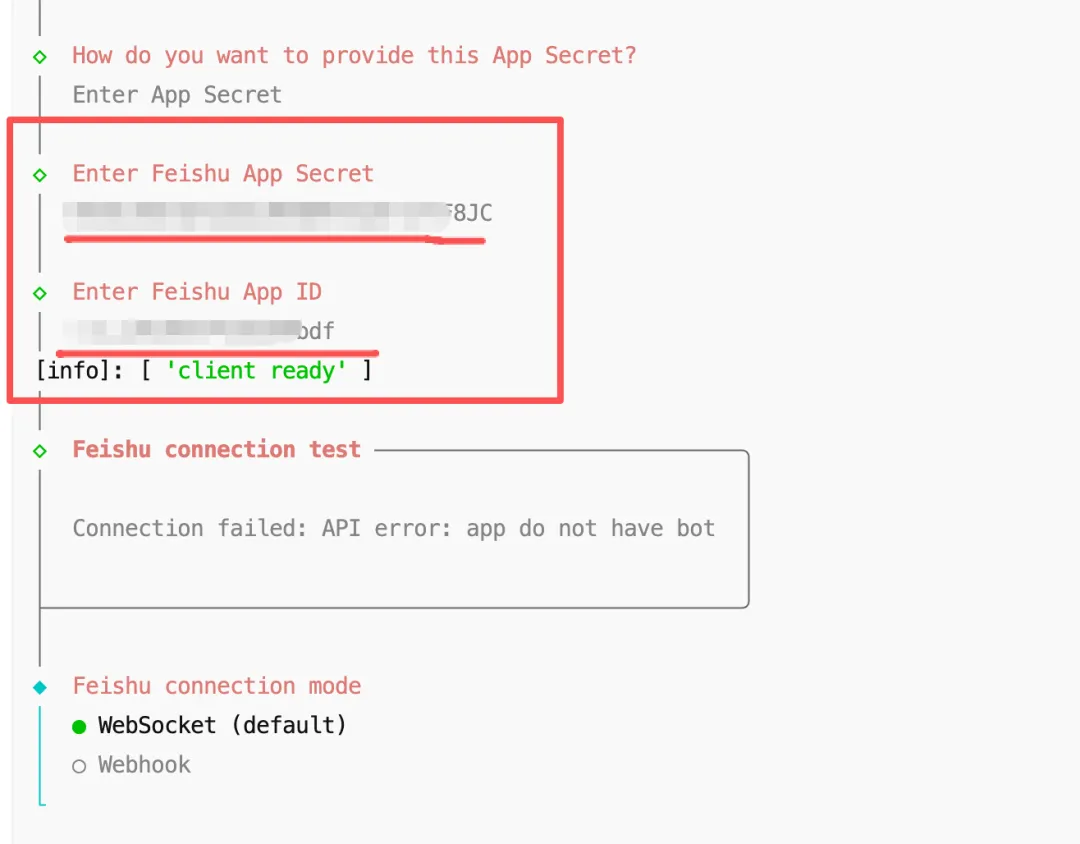Select the Webhook radio option
Viewport: 1080px width, 844px height.
[80, 767]
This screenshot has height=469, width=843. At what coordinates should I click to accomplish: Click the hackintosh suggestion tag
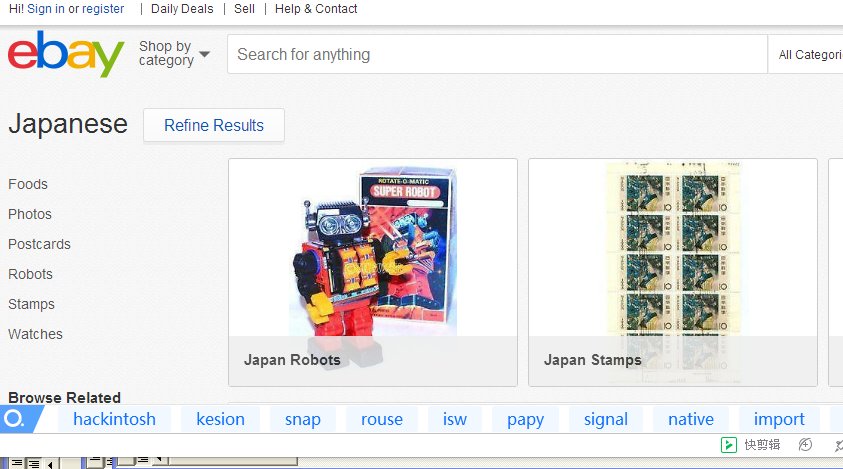(115, 419)
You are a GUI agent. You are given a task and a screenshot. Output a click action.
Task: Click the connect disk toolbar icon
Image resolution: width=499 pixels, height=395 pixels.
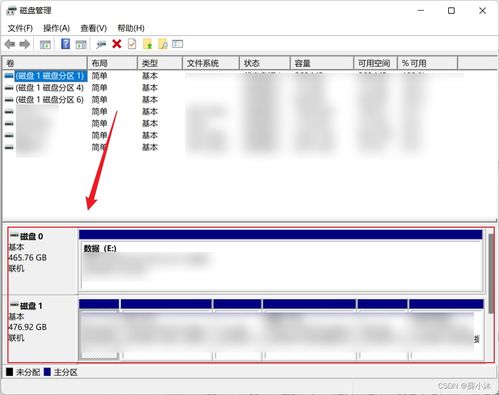click(101, 44)
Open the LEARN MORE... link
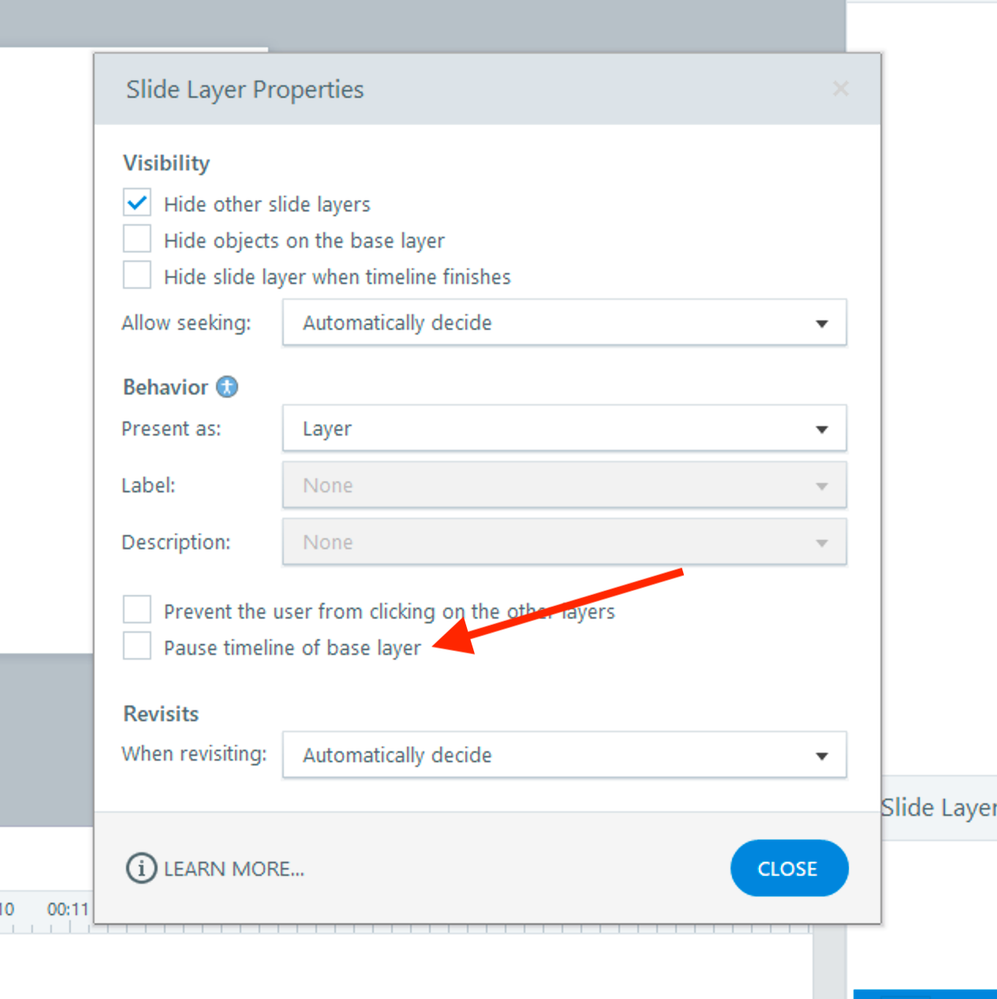 (x=234, y=869)
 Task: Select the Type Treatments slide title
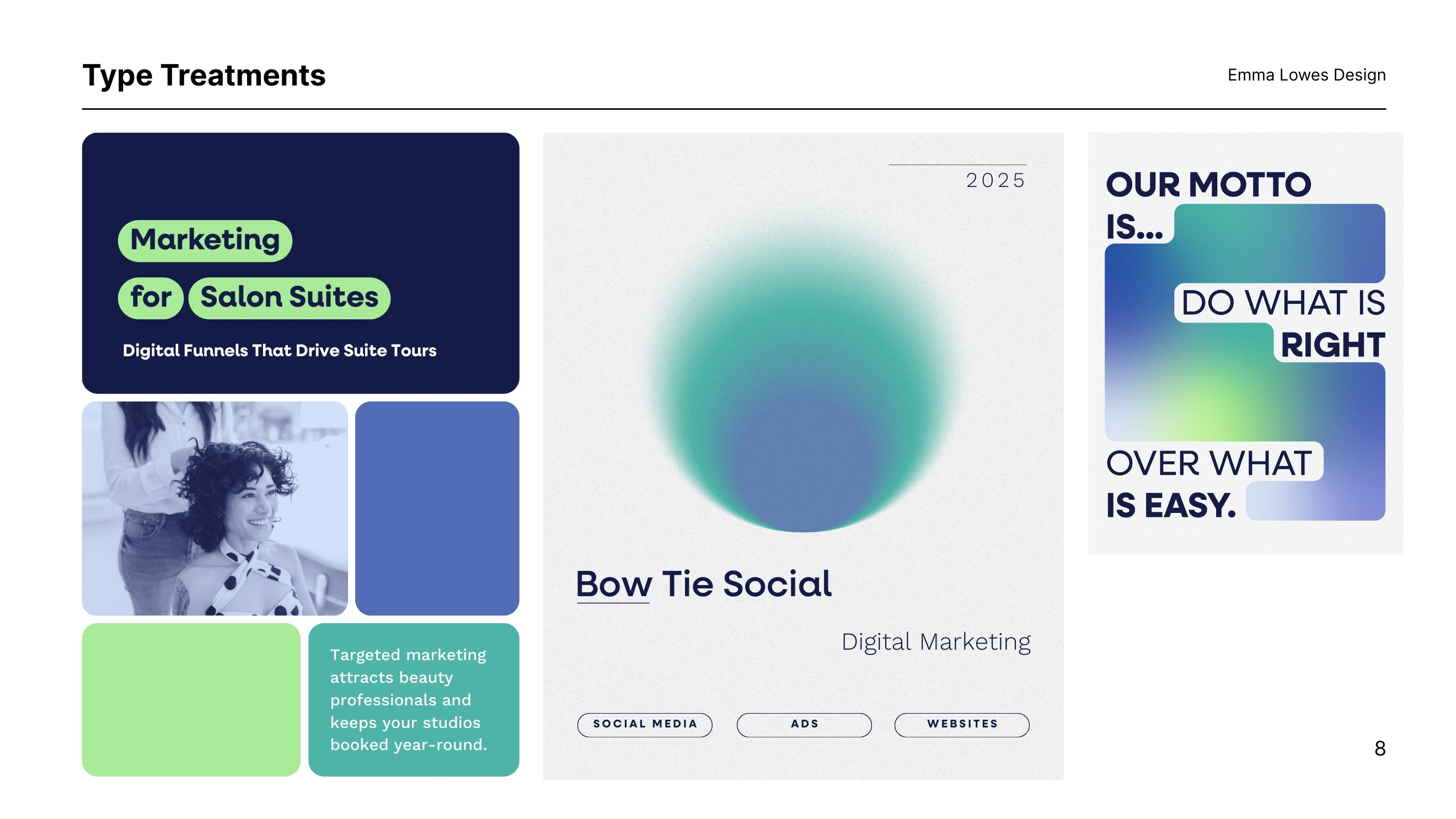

··········

Only the lines from the one holding "This screenshot has" to the last line of the entries above should be printed, exactly as they appear and with no pictures.

This screenshot has height=469, width=843. At what coordinates should I click to accomplish: Click the hackintosh suggestion tag
(115, 419)
You are a GUI agent. You are given a task and a screenshot. Output a click action.
Task: Click the connect disk toolbar icon
Image resolution: width=499 pixels, height=395 pixels.
click(101, 44)
Open the LEARN MORE... link
 (x=234, y=869)
 Task: Select the Type Treatments slide title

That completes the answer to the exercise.